On Saturday 22 February 2003 12:11, Nils Smeds wrote:
> [log in to unmask] said:
> > No production Windows or linux has dealt with the possibilities of
> > task scheduling on HyperThreaded MPI nodes, or using all the logical
> > processors without excessive message passing overhead.
>
> As far as I know, Linux schedules on hyper-threaded Xeon processors in
> the later 2.4 kernels. I am not definitely sure from which exact version
> it was introduced.
Basic HT scheduling came with kernel 2.4.17. I didn't want to rehash the
speculation on how much might be gained with the refinements in the 2.5 and
later kernels, only to point out that all the current OS leave some likely
improvements untouched. Major distros often discard new features of
development kernels anyway. Windows versions leave us more in the dark as to
which scheduling considerations are invoked, and which are ignored.

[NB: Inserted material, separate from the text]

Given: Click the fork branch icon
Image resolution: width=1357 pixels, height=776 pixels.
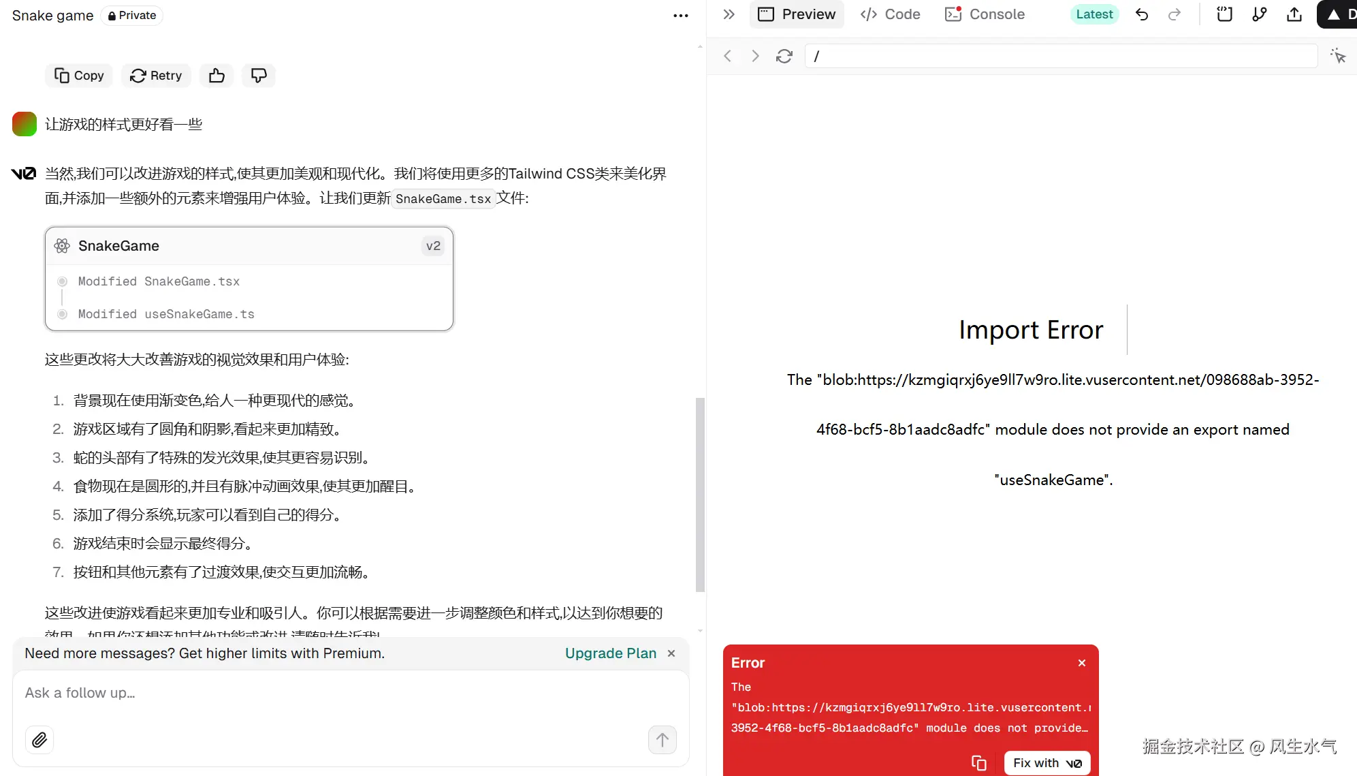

>In my experience hyper-threading is of limited gain
> for most traditional Fortran codes as they typically target the
> scientific computing domain with intense utilization of floating point
> computations, caches and the memory hierarchy. The limitation of sharing
> the same CPU package reduces e.g. the available memory bandwidth and
> other important performance parameters when the two logical processors
> are both used for the application.
>
> On the other hand, the second logical processor can be ready at hand for
> taking care of the asynchronous part of handling the MPI communication.
>
> I would expect, although I have no personal experience, that using N
> physical hyper-threaded CPUs would yield a better performance compared
> to using N non-hyper-threaded CPUs, in particular when N approaches the
> number of available CPUs. Trying to use all logical processors for
> numeric intensive applications will likely not be efficient unless the
> computations are of such a structure that they are not affected by the
> sharing of the common caches.
>
> /Nils
You are correct that sharing cache is among the limitations on the
performance which might be gained by increased parallelism with HT, and that
cache blocking parameters optimize differently with both logical processors
active.
As I understand it, current linux kernels do not permit the logical
processors to access each other's data in L1 cache, in order to alleviate the
"64K" aliasing and resulting cache evictions. I don't know the net effect in
cases of false sharing. If the processors are permitted to see each other's
L2 data, the L1 exclusion may not be so detrimental. False sharing between
logical processors seems to have a severe performance effect, where both
processors write into the same 64 byte line, or one reads and the other
writes to the same 128 byte line. As far as I know, this problem is the same
regardless of MP programming model (MPI, OpenMP, ...)
I was pointing out that MPI brings along the specific problem of additional
message passing overhead, if the additional logical processors are treated as
a facility for supporting additional MPI processes. In my experience,
'mpirun -np 2' on a single CPU P4 increases throughput by about 10% from -np
1, but that gain doesn't hold up for scaling to a large cluster with simple
interconnects. There seems to be a tacit acknowledgement that Windows
clusters may have more need than linux for proprietary fast interconnects; of
course that factors into the relative cost effectiveness.
--
Tim Prince
|